Descriptions of the data above can be found in README files in the respective folders and on this page.

HLA-LA

HLA-LA (version fe00f82) was used with GRCh38 IMGT population reference graphs to infer classical HLA types at G-group resolution for the three class I genes (A, B, C) and five class II genes (DQA1, DQB1, DRB1, DPA1, DPB1). HLA-LA implements a graph alignment model for HLA type inference, based on the projection of linear alignments onto a variation graph. Whole-genome sequencing BAM files containing unmapped reads were used as input.

Please note that the imputed/inferred HLA alleles in this folder have not been subject to validation and are provided as-is, with no assurances about the calls quality.

Single sample results can be found using the file manifest: /gel_data_resources/main_programme/hla_type_inference_hla-la/GRCh38/20230605/hla-la-fe00f82_illumina_nsv4_aggV2_aggregated/aggV2_20230524_hlala_manifest.tsv

Aggregated results can be found at: /gel_data_resources/main_programme/hla_type_inference_hla-la/GRCh38/20230605/hla-la-fe00f82_illumina_nsv4_aggV2_aggregated/aggV2_20230524_aggregation_bestguess_hlala.tsv

HIBAG

HLA types were imputed at two field (4-digit) resolution for the following loci: HLA-A, HLA-C, HLA-B, HLA-DRB1, HLA-DQA1, HLA-DQB1, and HLA-DPB1 using the HIBAG package in R: hibag1, hibag2.

We used pre-fit classifiers trained for the Illumina 1M Duo genotyping array and index.

The pre-fit classifier (European, African or Asian) for each sample was picked on the basis of their inferred genetic ancestry.

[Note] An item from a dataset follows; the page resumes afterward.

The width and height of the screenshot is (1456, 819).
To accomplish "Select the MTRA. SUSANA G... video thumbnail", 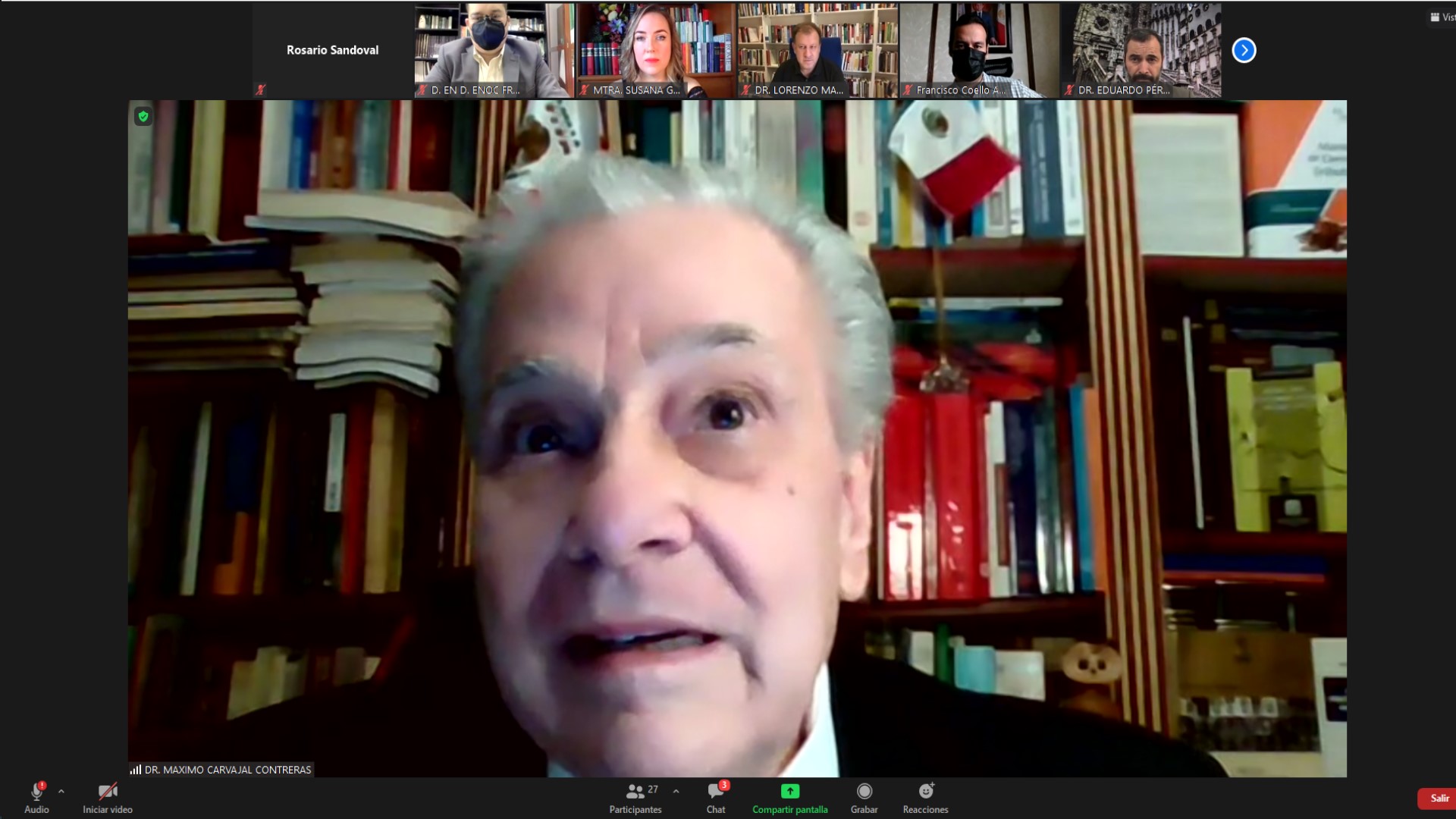I will (656, 50).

HIBAG requires genotyped data in plink format as input. We lifted over the variant calls from aggV2 for the xMHC region to GRCh37, keeping the variants included in the pre-trained classifiers for the seven HLA loci which were present in both the aggv2 and aggCOVID_v4.2 callsets to ensure that the variants used for the imputation were the same across the two datasets.

The imputations were produced as part of the HLA analysis in the Kousathanas et al. paper in Nature.

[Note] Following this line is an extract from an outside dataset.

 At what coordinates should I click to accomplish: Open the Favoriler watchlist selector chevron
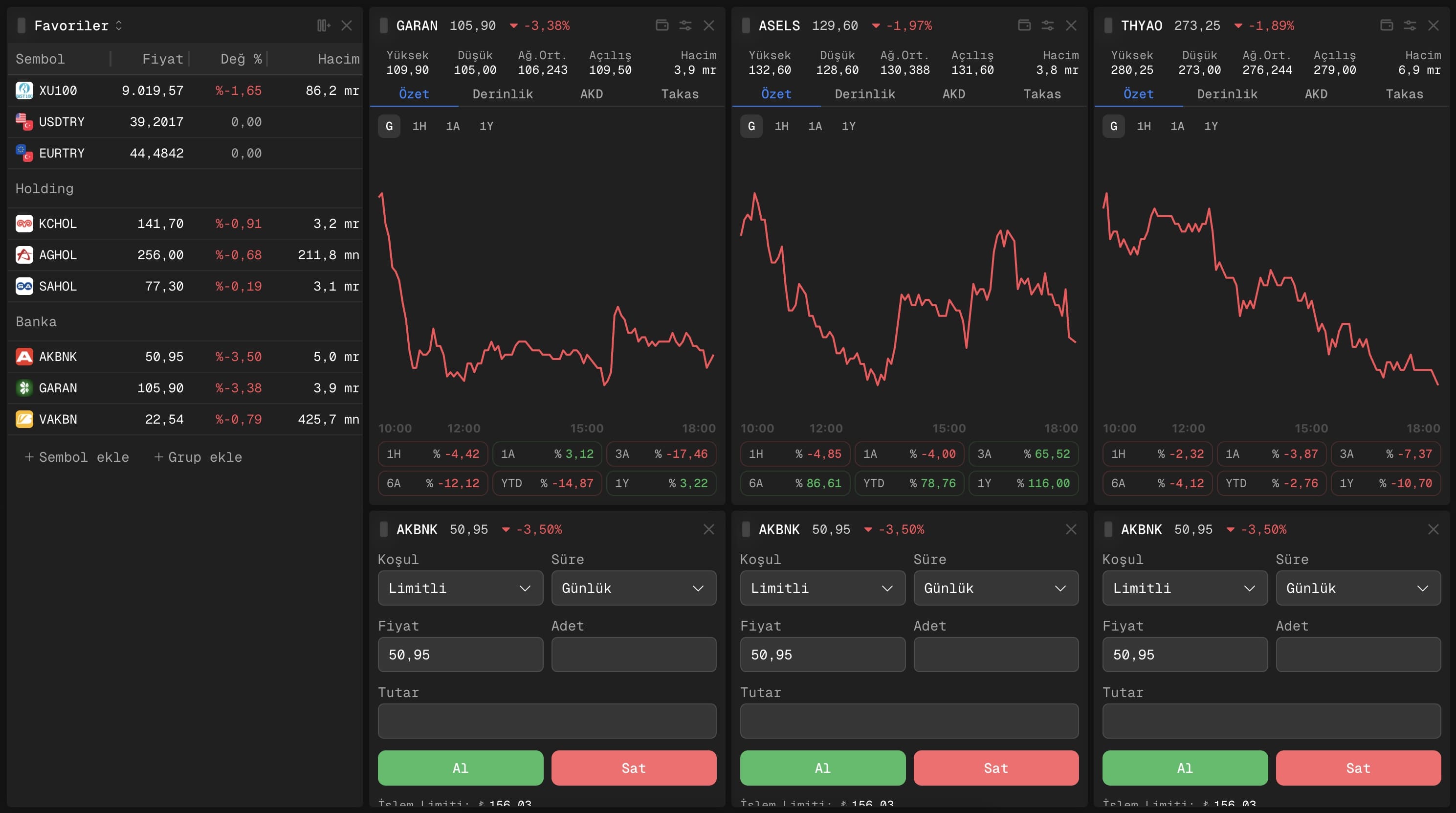tap(119, 25)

The data are provided in a table with a row per participant, with the HLA imputations at each locus at a 4-digit level, followed by the posterior probabilities for each pair of calls. For example, for HLA-A locus, columns HLA_A_a1 and HLA_A_a2 contain the two calls (imputed alleles) at that locus, and column HLA_A_prob contains the posterior probability for that pair of calls. A minimum threshold is typically placed on the posterior probability to increase accuracy prediction at the expense of reducing call rates. A call threshold of 0.5 is used by the authors in their paper and can be considered for your analyses.

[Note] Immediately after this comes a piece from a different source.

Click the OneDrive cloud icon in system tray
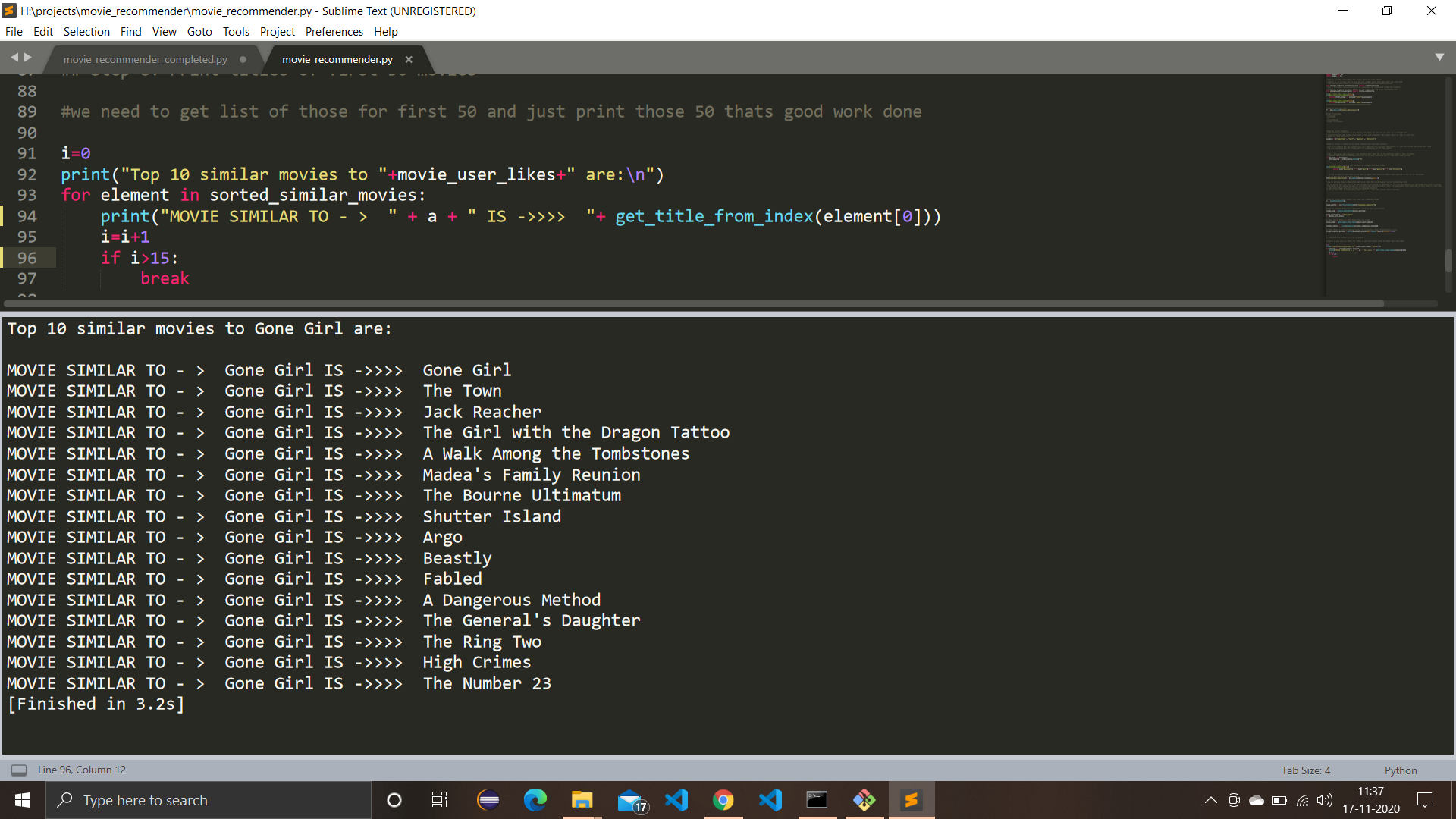The height and width of the screenshot is (819, 1456). pos(1257,800)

Aggregated results can be found at: /gel_data_resources/main_programme/hla_type_inference_hibag/aggv2_dr17_HIBAG_HLA_imputations.txt

Agreement between HLA-LA and HIBAG on Genomics England samples

You may want to only use samples in your analysis where the two sets of calls from HIBAG and HLA-LA agree or run a different inference or imputation method for samples where calls are discordant.

The agreement between the two approaches is >90% for HLA-A, HLA-C, HLA-B and >95% for HLA-DQA1 and HLA-DQB1. The agreement is lower for HLA-DRB1 calls (~82%), where a common mismatch is that of samples called as 04:01 or 07:01 homozygotes by HIBAG but as 04:01-15:13 and 07:01-15:13 respectively by HLA-LA.